No need to wait for European consensus on severe eosinophilic asthma: Expert 

Asthma

By Mardi Chapman

25 May 2017

The European respiratory community is working towards consensus on the diagnosis and management of severe eosinophilic asthma but there’s no need to wait for them, according to an Australian expert.

Conjoint Professor Peter Wark, from the University of Newcastle’s Centre for Healthy Lungs, told the limbic the evidence was already there and targeted treatments were available.

“We can do something now because we have the option to think beyond the label of asthma and be more specific. We’re on the cusp on implementing this in practice.”

“People with this type of asthma are potentially suitable for monoclonal antibody therapy for control of their disease and we need to be thinking of this.”

He said the consensus process underway in Europe and due to report in 2018 would be effective in promoting a change in thinking about refractory asthma.

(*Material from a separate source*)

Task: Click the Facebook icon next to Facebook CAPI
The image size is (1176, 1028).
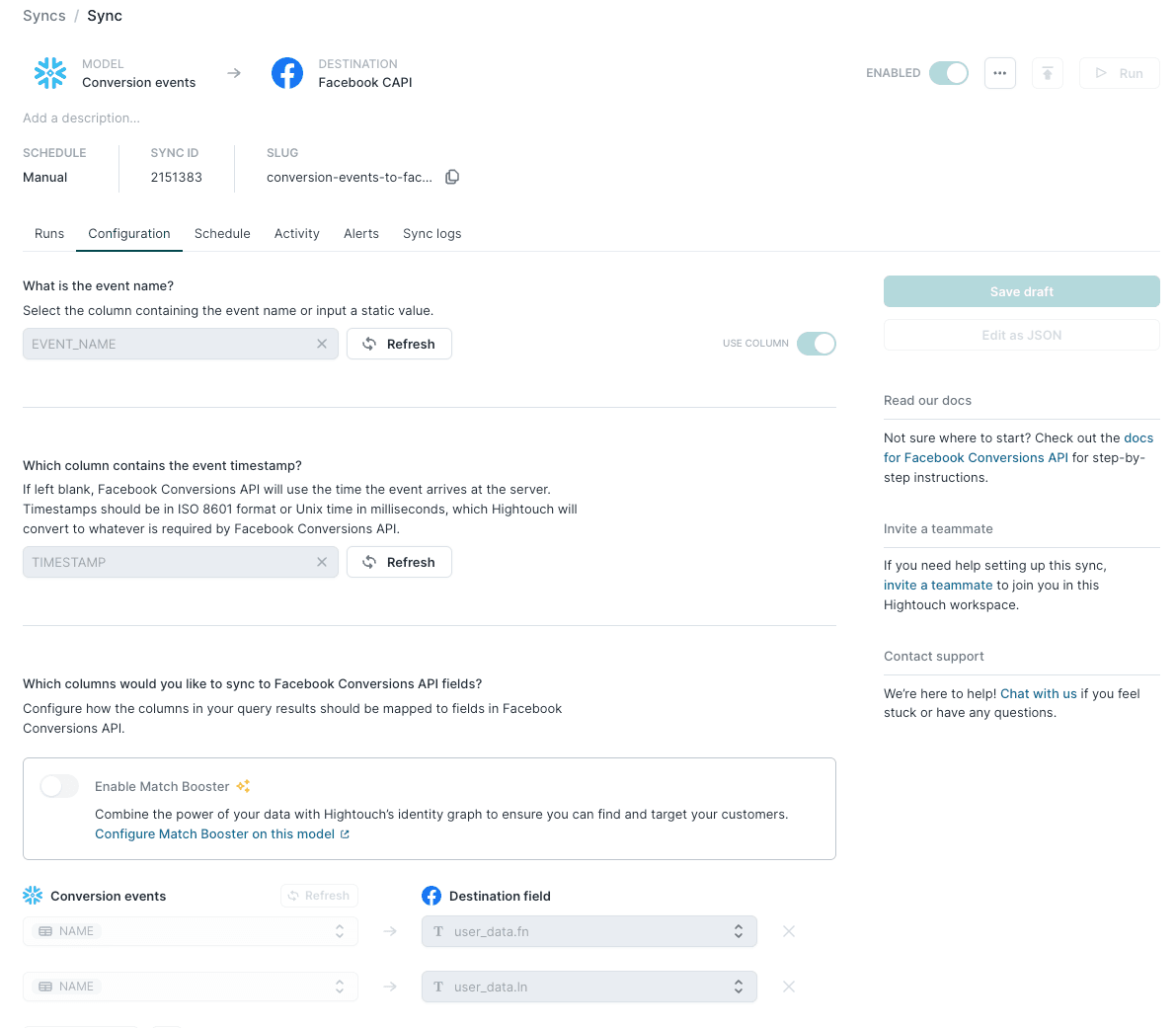Action: coord(287,73)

An editorial in the European Respiratory Journal by the expert taskforce outlined the proposed major criteria for severe eosinophilic asthma – a diagnosis of severe asthma, high eosinophilic disease, two or more exacerbations per year and dependence on oral corticosteroids.

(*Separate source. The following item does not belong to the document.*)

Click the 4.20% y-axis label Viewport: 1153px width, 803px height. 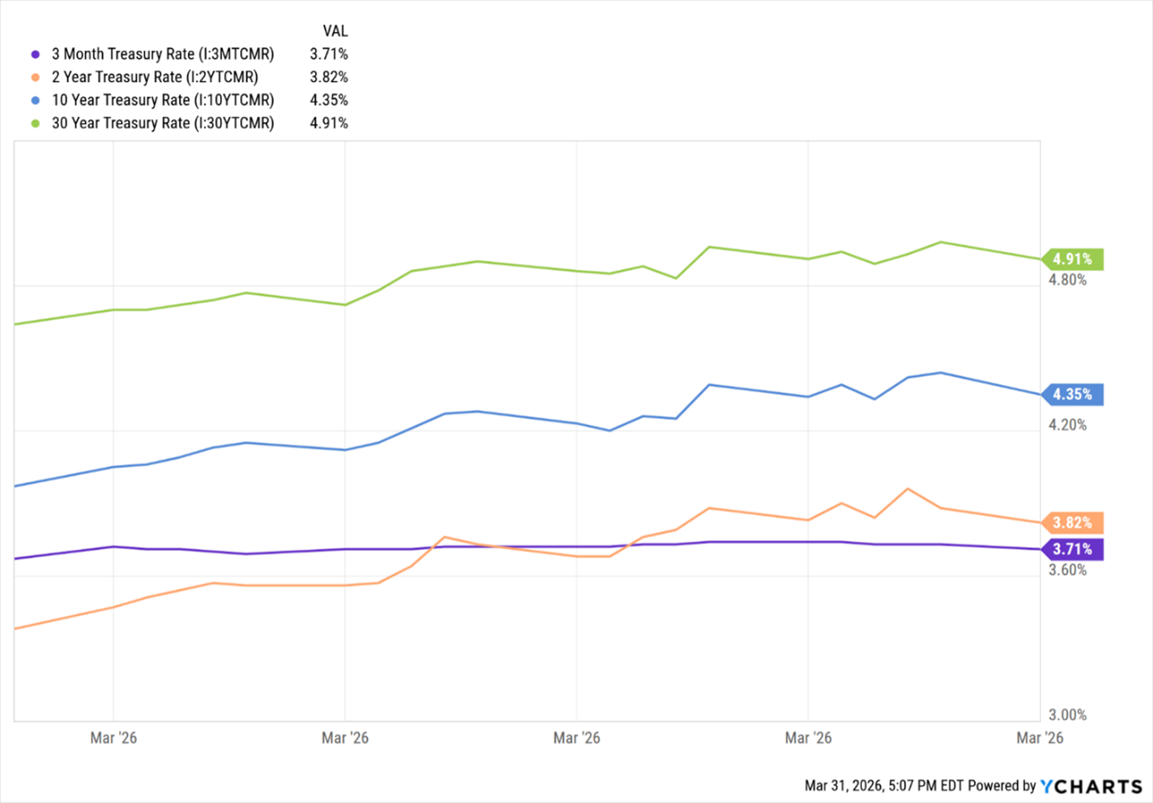(1068, 425)
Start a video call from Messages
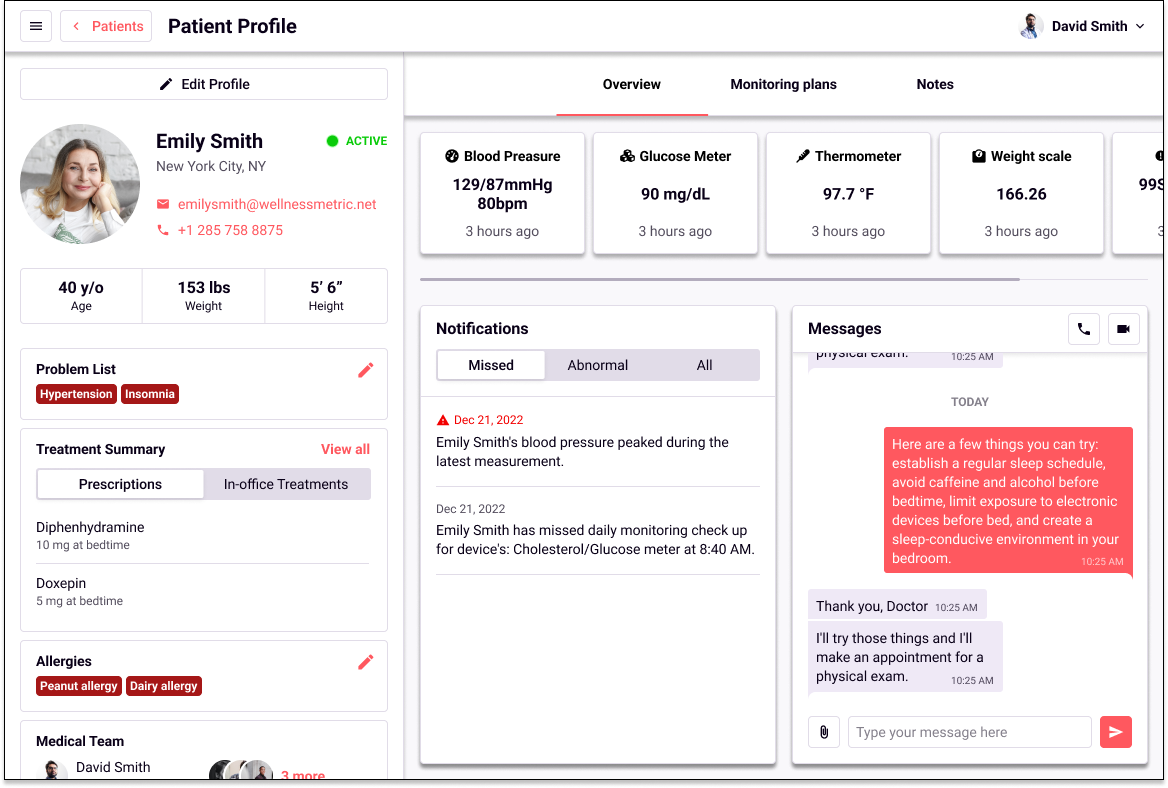This screenshot has width=1168, height=788. (x=1124, y=329)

Suggested minor criteria include late onset of disease, upper airway disease, a role for other biomarkers, fixed airflow obstruction and air trapping.

The taskforce said the interpretation of biomarkers such as exhaled nitric oxide fraction, serum periostin and dipeptidyl peptidase-4 (DPP-4) was one of the issues yet to be resolved.

Professor Wark said patients with refractory disease and persistent eosinophils were eligible for the interleukin-5 inhibitor mepolizumab.

“A lot of people on long term corticosteroids may well have suppressed eosinophils and as the authority for mepolizumab requires a recent blood eosinophil count ≥0.3 x109/L, there may be a need to reduce steroids in order to uncover that.”

He said people with the highest eosinophil counts tended to do best on the treatment.

“Similar to what has happened in oncology, we are paying more attention to the underlying disease process and taking a more defined endotype approach to managing airways disease.”